El Perro Del Mar, El Perro Del Mar
Party music for a party of one.
The seventh song on the second record from El Perro Del Mar is called "Coming Down the Hill," and thinking of the album as Kate Bush in reverse is not a bad place to start. El Perro has all of Bush's faerie-like ethereality, but in place of her theatrical flourishes are downbeat moans, excruciating self-doubt and backing vocals that sound like they're being supplied by a doped-up girl group.

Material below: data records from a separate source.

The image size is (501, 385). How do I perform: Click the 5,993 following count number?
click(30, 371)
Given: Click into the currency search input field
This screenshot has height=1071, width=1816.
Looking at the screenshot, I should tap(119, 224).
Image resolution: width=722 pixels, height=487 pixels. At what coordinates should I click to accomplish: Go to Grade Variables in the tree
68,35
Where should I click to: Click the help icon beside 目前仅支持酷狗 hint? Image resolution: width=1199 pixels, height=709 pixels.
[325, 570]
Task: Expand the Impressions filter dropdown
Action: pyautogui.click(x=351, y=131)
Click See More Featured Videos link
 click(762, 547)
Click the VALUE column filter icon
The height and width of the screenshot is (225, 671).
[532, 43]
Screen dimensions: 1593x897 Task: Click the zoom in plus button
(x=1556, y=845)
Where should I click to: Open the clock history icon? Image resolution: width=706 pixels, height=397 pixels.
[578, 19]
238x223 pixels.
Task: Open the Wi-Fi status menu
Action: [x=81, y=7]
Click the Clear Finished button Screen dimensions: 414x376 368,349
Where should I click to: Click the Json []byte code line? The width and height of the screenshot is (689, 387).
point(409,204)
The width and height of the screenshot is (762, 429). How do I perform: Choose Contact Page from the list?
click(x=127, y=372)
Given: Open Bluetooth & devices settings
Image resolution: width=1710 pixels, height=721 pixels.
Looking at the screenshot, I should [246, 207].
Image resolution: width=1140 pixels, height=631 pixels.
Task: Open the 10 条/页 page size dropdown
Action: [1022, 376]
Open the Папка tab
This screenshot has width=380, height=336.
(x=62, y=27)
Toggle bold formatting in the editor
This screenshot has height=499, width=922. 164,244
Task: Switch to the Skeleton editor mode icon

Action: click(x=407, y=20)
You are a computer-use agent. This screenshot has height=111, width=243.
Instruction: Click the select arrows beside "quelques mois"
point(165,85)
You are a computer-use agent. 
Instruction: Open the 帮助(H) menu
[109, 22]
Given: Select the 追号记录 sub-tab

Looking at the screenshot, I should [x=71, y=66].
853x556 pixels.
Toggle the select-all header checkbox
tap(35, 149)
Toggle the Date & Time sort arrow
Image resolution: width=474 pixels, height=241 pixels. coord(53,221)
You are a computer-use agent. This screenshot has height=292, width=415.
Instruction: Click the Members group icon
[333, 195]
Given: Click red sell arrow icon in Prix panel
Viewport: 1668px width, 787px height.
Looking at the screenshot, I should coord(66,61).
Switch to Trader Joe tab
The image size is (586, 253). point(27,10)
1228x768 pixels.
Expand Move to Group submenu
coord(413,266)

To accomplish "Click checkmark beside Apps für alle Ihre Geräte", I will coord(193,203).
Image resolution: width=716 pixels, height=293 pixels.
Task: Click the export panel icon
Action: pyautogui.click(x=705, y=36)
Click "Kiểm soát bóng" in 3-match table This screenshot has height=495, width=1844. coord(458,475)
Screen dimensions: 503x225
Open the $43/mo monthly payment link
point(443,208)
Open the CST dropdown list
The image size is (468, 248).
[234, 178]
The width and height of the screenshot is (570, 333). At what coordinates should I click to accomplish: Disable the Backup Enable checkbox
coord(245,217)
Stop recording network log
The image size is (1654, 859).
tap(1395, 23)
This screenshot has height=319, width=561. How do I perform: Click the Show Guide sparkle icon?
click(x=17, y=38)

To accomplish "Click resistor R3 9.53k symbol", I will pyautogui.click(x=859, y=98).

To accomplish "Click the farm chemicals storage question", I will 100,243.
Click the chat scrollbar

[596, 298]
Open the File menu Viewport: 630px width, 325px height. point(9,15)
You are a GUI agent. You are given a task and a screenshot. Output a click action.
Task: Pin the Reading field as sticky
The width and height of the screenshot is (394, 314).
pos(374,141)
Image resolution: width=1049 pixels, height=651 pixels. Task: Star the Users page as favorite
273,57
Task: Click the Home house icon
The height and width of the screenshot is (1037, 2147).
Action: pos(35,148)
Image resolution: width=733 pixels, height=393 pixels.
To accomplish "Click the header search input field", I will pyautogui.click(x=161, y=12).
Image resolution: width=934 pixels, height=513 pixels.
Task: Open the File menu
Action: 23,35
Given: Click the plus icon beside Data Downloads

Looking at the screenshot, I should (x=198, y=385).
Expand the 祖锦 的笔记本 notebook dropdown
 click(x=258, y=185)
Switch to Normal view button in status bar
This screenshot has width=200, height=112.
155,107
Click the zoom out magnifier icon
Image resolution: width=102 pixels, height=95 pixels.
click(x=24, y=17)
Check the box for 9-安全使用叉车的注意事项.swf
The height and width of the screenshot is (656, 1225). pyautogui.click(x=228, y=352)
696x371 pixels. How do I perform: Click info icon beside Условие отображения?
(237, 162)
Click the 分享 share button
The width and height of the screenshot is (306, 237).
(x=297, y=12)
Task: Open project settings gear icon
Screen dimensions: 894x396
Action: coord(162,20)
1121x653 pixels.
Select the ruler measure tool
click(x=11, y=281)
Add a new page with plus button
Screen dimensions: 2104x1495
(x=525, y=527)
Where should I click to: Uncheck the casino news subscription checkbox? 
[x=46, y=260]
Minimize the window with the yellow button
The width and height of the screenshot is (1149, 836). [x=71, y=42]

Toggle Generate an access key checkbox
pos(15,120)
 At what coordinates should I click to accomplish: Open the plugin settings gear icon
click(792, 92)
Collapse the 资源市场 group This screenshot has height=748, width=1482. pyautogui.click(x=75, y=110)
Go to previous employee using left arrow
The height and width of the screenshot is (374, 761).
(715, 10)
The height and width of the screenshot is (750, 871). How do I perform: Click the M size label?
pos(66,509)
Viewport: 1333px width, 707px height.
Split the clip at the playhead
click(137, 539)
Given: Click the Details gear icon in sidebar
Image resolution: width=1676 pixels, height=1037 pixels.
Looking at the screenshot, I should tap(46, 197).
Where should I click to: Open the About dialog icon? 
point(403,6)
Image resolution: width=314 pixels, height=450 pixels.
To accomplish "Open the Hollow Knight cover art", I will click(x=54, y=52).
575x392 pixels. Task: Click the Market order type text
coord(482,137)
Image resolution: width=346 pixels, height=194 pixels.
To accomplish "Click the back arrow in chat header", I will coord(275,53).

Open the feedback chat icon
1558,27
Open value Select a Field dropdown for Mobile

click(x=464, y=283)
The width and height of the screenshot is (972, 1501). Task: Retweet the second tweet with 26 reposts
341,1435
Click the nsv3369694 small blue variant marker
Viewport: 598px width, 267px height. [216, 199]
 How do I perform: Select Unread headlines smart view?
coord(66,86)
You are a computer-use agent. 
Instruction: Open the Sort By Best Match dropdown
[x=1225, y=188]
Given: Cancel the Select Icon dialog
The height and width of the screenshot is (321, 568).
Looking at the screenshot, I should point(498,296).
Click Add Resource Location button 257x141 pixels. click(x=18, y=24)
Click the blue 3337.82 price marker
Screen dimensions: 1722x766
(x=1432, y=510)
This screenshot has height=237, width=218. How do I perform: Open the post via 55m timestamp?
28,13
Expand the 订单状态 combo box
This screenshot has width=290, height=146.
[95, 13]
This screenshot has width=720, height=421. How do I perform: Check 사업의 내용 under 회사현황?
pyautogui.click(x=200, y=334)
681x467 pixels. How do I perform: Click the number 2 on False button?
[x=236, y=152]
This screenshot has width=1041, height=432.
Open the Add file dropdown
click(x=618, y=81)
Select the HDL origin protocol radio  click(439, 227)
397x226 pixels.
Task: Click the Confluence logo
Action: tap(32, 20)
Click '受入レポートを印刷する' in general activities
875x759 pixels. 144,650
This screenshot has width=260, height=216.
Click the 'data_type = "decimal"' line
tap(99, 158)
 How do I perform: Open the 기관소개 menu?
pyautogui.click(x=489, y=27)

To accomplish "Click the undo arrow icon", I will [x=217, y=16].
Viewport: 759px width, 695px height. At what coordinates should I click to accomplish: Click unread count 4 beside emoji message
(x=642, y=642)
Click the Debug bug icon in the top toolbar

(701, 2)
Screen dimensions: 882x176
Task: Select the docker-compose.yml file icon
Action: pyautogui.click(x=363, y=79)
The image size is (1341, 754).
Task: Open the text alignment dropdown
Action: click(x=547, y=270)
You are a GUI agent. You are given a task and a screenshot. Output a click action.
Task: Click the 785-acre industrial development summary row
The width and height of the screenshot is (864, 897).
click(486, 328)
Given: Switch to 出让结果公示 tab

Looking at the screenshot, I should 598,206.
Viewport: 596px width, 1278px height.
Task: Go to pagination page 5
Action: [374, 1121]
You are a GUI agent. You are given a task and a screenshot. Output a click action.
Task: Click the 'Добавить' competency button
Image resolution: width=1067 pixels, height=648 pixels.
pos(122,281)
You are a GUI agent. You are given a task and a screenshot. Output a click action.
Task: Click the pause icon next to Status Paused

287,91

Sarah Assbring — El Perro Del Mar's one and only member — is a willful naïf with a waifish soprano and a childlike cadence; if that combination is occasionally a bit precious, the album's desperate melancholy more than makes up for it. "Party" is desolate as a beach at midnight, just a dry strum and ghostlike backing vocals. "I Can't Talk About It" is aching and eerie, a scratched-up Motown 45 playing on the wrong speed in an empty house at 3:00 in the morning. Assbring's motifs run counter to her sentiment: she re-works the sock-hop sound until it's dewy and hopeless, party music for a party of one. Though the record is purportedly inspired by actual events, it's better to think of Assbring's sadness as a conceit rather than a testimonial. No matter how sincere, the refrain, "This loneliness ain't pretty no more," gets hard to take when it's repeated upwards of five times.
The record comes into its own on "God Knows (You Gotta Get to Give)" a swaying shoop-shoop song where Assbring intones Julee Cruise-like: "God knows I've been taking a lot without giving back." El Perro Del Mar doesn't completely reverse that equation — Assbring demands an awful lot over its 30 minutes — but it does wrest some fragile, tender songs from her life of want.